**Problem details**: Output should begin at the line holding "Select the help-se channel" and end at the last line of the entries; print those lines verbatim and no others.

====

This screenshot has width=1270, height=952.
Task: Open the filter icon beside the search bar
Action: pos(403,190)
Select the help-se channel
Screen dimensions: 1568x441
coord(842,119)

====

**Output for this task**:
Select the help-se channel
Screen dimensions: 1568x441
coord(842,119)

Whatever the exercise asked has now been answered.